Wenn man den Pflichtbeitrag und die Übergangsmassnahmen zusammenrechnet, haben wir im Jahr 2025 für den Forschungsplatz Schweiz und das Horizon-Paket über 1 Milliarde Franken respektive 1118 Millionen Franken ausgegeben. Im Voranschlag 2026 sind 629 Millionen Franken für den Pflichtbeitrag und 300 Millionen Franken für Übergangsmassnahmen budgetiert - erneut über 1 Milliarde Franken. Nun kommt noch ein Nachtrag von 67,3 Millionen Franken. Gemäss unseren Informationen, das hat die Kommissionssprecherin gesagt, wusste der Bundesrat bereits im November 2025, dass die EU die Beiträge, die sie von den Ländern verlangt, für Horizon 2026 erhöht. Es ist sehr störend, dass der Bundesrat unsere Kommission und auch unseren Rat nicht über diese Vorgänge informiert hat. Faktisch geht es jetzt um die 39,4 Millionen Franken, um die der Pflichtbeitrag erhöht wurde und die fehlen. Wenn man den Betrag den Kreditresten gegenüberstellt, sieht man, dass man ihn eigentlich dort verrechnen könnte.
Ein weiterer Punkt, der mich sehr stört - das hat die Kommissionssprecherin auch angesprochen -, ist das Thema Währungsreserven. Hier ist ein Betrag von 18,2 Millionen Franken eingebucht, den wir eigentlich "nur" verloren haben respektive mehr ausgeben müssen, weil die Umrechnung quasi am falschen Tag gemacht wurde. Denn im Budget wurde ein Eurokurs von 0,9 Franken gewählt, und dann hat man bei 0,93 Franken abgeschlossen.
Wir hatten über die Währungsabsicherung eine intensive Diskussion in der Kommission. Eigentlich macht eine Währungsabsicherung nur Sinn, wenn die Währungen tendenziell steigen. Doch gerade beim Dollar und vor allem beim Euro haben wir seit Jahren eine sinkende Tendenz. Ich störe mich sehr daran, dass wir Mehrkosten von fast 20 Millionen Franken für eine falsche Währungsabsicherung vorsehen.

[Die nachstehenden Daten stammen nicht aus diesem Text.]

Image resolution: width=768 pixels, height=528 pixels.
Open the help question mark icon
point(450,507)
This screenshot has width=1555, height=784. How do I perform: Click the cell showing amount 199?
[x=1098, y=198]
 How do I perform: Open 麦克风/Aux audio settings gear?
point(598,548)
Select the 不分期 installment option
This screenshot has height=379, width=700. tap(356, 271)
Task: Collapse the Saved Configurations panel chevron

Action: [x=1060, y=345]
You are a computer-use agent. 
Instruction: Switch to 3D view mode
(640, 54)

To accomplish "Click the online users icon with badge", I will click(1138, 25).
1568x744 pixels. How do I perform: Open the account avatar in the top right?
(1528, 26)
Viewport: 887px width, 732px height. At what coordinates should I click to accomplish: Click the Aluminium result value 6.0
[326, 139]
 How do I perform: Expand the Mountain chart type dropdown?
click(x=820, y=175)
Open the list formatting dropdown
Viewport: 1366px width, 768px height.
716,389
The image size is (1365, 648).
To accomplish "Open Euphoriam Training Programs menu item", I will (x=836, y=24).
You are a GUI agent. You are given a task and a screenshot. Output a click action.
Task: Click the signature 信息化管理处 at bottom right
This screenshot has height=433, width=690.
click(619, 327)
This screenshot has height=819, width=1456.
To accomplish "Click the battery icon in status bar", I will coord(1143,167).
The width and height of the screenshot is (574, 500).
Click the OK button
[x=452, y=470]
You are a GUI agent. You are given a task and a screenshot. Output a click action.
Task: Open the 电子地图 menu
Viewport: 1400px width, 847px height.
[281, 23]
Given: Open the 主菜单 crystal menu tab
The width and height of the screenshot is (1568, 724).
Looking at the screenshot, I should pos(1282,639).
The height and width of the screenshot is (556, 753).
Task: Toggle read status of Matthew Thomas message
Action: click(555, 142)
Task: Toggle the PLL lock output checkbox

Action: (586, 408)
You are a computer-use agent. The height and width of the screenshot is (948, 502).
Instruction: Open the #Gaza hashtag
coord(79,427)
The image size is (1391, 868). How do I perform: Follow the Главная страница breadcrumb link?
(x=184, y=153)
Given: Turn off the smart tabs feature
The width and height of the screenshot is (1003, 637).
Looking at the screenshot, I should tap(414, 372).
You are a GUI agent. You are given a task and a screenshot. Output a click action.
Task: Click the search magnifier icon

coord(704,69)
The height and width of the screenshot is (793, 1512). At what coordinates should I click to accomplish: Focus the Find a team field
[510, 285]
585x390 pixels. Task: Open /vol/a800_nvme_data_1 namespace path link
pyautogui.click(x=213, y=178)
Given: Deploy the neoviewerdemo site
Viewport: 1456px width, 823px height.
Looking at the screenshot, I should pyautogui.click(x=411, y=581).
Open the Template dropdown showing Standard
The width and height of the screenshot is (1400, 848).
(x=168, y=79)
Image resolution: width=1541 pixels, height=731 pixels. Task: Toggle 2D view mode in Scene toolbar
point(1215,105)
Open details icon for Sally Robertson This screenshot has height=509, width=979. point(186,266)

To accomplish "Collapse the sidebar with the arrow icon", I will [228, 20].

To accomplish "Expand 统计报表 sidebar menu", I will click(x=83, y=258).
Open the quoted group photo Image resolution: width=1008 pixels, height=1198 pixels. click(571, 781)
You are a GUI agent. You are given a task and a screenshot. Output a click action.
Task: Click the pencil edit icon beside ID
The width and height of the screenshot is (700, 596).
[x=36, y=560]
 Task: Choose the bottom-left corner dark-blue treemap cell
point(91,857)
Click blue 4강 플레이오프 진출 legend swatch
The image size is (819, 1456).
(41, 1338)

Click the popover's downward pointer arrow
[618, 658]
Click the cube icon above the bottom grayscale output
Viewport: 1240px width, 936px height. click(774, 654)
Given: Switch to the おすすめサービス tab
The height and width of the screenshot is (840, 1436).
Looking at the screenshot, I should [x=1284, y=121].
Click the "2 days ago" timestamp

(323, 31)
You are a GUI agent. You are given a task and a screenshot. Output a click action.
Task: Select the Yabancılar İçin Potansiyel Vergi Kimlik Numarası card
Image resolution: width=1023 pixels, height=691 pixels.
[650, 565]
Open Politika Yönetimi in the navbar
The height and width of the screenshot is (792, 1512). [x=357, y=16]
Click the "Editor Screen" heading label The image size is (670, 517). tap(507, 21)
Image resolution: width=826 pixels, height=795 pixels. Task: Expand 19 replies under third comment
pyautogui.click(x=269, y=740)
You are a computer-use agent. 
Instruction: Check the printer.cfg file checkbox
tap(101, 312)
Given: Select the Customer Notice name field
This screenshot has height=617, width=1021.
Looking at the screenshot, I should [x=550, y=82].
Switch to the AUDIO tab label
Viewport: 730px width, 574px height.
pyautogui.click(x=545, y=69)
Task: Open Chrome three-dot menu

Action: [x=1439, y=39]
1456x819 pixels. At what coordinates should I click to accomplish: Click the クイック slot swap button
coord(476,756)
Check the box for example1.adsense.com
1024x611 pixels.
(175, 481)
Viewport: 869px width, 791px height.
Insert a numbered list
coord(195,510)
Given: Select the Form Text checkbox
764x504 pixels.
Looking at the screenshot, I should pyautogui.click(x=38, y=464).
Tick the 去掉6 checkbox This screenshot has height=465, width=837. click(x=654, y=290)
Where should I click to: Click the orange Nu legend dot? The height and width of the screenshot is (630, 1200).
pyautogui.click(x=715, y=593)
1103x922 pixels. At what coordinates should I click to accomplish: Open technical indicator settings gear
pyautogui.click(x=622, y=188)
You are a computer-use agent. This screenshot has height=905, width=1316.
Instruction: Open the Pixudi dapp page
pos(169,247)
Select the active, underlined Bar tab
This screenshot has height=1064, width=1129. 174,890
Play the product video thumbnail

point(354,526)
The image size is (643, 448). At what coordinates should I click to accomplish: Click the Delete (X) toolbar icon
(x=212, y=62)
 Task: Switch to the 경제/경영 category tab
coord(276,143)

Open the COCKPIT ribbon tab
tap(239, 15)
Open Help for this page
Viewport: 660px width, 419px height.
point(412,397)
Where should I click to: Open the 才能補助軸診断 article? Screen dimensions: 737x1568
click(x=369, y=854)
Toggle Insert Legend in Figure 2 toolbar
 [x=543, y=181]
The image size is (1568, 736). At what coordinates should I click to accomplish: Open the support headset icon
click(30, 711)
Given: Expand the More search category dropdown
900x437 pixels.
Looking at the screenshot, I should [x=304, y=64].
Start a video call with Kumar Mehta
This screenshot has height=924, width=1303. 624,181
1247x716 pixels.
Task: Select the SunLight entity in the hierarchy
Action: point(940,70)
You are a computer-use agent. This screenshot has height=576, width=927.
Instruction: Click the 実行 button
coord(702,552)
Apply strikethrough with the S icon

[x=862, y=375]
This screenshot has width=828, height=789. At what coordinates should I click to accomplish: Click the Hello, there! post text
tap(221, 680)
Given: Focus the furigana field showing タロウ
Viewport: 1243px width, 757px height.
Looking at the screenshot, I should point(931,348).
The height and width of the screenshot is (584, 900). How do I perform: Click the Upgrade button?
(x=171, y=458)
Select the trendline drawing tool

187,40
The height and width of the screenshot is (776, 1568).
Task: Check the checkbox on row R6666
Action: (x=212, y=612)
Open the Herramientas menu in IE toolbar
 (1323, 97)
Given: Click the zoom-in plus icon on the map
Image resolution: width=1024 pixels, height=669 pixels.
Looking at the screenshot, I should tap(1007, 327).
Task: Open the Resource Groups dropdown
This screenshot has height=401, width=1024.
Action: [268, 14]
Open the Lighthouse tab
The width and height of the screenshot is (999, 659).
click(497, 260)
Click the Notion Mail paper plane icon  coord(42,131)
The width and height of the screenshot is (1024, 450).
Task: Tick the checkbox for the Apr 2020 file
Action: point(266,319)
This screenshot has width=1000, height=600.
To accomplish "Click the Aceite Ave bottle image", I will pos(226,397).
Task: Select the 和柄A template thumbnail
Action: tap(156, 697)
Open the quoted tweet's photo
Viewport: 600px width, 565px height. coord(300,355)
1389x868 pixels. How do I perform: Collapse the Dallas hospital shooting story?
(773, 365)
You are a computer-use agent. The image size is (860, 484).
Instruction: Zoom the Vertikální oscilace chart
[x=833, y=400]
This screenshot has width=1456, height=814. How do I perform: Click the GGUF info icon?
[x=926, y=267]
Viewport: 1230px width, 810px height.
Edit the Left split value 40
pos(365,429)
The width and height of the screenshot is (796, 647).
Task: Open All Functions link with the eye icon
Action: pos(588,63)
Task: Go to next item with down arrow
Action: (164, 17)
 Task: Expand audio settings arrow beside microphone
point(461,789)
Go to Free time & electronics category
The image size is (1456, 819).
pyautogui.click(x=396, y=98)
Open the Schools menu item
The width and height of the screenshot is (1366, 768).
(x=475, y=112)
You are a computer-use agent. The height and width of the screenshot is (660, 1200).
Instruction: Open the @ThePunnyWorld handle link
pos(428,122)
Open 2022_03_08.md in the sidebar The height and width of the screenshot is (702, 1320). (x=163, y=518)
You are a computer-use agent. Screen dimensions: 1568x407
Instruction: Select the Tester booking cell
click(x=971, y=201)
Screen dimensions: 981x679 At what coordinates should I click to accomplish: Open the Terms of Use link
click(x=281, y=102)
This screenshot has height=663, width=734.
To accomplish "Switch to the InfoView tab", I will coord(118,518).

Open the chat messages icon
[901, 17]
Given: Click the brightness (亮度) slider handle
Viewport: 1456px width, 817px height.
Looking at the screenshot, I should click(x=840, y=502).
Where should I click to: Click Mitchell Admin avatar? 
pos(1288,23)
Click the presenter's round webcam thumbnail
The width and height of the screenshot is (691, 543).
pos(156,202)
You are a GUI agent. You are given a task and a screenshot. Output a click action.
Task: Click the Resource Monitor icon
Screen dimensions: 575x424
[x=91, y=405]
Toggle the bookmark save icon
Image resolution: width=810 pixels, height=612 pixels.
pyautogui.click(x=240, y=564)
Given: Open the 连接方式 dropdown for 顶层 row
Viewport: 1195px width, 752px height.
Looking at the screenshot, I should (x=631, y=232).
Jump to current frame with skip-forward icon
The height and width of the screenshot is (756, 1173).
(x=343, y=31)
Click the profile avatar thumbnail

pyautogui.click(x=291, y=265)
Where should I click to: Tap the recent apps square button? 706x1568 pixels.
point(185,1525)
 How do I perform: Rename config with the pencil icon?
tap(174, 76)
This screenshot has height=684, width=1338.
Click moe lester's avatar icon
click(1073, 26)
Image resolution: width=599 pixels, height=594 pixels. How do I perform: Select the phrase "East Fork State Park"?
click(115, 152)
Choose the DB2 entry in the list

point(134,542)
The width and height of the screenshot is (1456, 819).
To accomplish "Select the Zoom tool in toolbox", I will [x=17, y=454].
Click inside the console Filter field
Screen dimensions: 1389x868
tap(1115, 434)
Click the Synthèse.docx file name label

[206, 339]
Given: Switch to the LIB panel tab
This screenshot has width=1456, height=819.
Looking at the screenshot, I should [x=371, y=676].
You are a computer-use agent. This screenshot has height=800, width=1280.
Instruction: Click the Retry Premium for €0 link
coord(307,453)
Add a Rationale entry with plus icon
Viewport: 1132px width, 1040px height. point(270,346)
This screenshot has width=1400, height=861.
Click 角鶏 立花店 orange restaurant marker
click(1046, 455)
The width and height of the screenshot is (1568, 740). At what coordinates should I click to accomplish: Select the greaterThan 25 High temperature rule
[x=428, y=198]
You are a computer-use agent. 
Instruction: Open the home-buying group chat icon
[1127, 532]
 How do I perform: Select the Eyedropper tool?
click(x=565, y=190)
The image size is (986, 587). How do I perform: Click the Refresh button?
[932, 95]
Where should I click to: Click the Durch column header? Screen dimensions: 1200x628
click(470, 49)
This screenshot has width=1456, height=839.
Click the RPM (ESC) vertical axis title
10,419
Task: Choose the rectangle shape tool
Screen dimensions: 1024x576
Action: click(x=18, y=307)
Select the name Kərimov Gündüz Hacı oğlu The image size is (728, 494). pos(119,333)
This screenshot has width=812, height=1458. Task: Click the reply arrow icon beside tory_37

Zum Schluss noch: Wir haben uns in der Kommission die Frage gestellt, ob eigentlich alle Kredite gebraucht werden. Gemäss der Verwaltung werden im Durchschnitt 4 Prozent des Budgets respektive der Projektkosten im Bereich von Horizon nicht benötigt. Wenn man das auf den Parlamentsbeschluss vom Dezember 2020 anwendet, rechnet man mit 800 Millionen Franken, die übrig bleiben. Vor diesem Hintergrund beantrage ich Ihnen, dass wir den Betrag von 67,3 Millionen respektive jetzt noch 58,3 Millionen Franken, der sich aus der Erhöhung des Pflichtbeitrags und der Währungsabsicherung ergibt, nicht gewähren und dass dieser Betrag, wenn schon, irgendwo bei der Milliarde Franken, die das Gesamtbudget für das Jahr 2026 umfasst, eingespart werden muss.